---- EXERCISE PASSAGE
About the Baker
Evelyn has always been a baker--
​
Even as a very young girl, she helped her grandmother and sisters make cinnamon rolls each holiday for as long as she can remember. When anything of any importance was going on, there was always baking involved—it’s what preparing for the holidays was all about.
​
It isn’t surprising that she ended up pursuing a degree in restaurant management, and even less surprising that she married an executive chef who she met at the beginning of her restaurant career. Together, Evelyn and Rich have been partners in life, business, and food ever since.
They’ve owned a few restaurants, where Evelyn ran both the front of the house and the pastry department. They operated a private catering business while raising their family. They have continued to work in management in various restaurants.
​
But this past year, a year like no other, Evelyn needed to do something that filled her with joy. And just like that, The Peony Farm was born.
From the whole Peony Farm family, we hope you enjoy eating and seeing our creations as much as we like making them!
About The Peony Farm
“The Peony Farm” is a name that comes from Evelyn’s father-in-law, a man she never met. It may seem strange to borrow his business name, but it is the making of a great story.
Evelyn’s father-in-law was a renaissance man, a man of many talents and hobbies, a man who never did anything half way.
By day he was a successful VP of Union Carbide; but in his spare time, he was a fisherman, photographer, painter, potter, chef, gardener, and farmer. His hobbies notoriously took on a life of their own. He had his own boat, cameras and darkroom (his wonderful wife apparently put her foot down on the full size kiln), and eventually he rented a plot of farm land and started a peony farm.
​
After visiting Japan he had acquired a deep affection for the beautiful blooms, and like most of his ventures, the peony farm was a success. He started small and continued to add to his stock, and started producing beautiful, enormous blooms each year. His sons and daughter helped cut the flowers, work at the farm, and hustle to sell the flowers they produced. He eventually purchased a four acre plot on the north fork of Long Island to move his farm out onto his own land.
I imagine his plan was to live out his years of early retirement toiling in his passion he loved so much. Unfortunately he was unable to see his plan all the way through. He lost his battle with cancer just months before Evelyn met her husband, in his prime, at the young age of 52.
--------
TASK REQUIREMENTS —
According to the about page, where was the four-acre plot that Evelyn's father-in-law bought for his peony farm?
---- DATA SUPPLIED
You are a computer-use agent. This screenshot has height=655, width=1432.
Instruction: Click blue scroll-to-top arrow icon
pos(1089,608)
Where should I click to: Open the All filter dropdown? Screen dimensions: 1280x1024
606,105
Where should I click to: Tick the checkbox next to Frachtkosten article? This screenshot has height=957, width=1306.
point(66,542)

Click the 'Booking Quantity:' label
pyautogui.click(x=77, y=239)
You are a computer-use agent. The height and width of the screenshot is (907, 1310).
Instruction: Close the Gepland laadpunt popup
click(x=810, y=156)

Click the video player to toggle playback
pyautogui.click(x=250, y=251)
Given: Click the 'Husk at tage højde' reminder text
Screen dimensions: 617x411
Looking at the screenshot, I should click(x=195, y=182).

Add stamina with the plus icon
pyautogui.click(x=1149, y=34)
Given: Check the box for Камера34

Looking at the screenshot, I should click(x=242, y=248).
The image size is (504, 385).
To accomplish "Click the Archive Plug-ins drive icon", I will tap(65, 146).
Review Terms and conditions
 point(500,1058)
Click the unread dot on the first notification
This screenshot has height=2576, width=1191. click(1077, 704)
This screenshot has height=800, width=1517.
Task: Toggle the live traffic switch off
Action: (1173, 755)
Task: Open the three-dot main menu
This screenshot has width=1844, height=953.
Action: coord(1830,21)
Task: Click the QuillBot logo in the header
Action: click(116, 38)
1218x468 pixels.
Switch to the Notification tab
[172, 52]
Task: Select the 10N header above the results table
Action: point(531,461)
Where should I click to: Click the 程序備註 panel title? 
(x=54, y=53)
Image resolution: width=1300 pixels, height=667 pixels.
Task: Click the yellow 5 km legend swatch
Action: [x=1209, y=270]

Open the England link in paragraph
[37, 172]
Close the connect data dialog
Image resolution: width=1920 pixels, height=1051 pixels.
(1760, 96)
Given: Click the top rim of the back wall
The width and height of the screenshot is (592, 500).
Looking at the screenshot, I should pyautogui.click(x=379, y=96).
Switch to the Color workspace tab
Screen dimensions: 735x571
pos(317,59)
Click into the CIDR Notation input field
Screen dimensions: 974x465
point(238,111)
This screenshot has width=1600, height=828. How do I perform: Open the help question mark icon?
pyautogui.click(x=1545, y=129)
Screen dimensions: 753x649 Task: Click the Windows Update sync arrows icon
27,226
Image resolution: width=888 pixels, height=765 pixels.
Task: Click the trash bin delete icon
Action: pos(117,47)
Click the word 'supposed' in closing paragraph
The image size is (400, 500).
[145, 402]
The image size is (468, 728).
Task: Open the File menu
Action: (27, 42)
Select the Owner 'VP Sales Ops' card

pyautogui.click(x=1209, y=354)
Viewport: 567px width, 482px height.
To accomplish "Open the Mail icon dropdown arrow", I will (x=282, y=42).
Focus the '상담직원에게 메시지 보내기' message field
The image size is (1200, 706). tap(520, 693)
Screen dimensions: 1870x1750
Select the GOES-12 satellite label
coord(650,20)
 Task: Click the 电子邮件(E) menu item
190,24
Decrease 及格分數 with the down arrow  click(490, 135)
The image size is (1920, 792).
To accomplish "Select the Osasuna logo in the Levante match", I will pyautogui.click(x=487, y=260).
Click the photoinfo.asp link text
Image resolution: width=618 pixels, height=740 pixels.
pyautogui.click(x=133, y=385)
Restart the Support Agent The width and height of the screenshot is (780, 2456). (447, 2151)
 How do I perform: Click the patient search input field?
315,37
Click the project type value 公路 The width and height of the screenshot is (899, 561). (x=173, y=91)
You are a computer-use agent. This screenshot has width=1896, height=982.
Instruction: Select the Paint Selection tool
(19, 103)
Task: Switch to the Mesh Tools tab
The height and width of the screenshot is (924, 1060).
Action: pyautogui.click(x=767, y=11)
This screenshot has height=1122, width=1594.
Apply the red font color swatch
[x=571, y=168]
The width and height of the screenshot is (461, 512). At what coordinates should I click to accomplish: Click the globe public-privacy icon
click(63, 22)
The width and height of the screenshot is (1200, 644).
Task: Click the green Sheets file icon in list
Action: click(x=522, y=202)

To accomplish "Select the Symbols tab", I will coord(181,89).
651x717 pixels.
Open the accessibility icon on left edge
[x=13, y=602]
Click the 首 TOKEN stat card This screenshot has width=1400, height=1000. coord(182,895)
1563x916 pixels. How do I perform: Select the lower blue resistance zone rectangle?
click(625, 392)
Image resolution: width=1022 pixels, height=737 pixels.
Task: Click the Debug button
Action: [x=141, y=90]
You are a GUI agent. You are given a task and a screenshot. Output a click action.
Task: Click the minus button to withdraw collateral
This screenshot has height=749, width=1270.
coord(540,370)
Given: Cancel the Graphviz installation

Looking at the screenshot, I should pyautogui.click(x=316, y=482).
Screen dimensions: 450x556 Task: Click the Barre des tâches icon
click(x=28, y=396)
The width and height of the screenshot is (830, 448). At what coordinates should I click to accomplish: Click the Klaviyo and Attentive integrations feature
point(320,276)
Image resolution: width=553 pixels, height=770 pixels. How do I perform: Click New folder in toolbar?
--------
OUTPUT FOR THIS EXERCISE —
On the north fork of Long Island.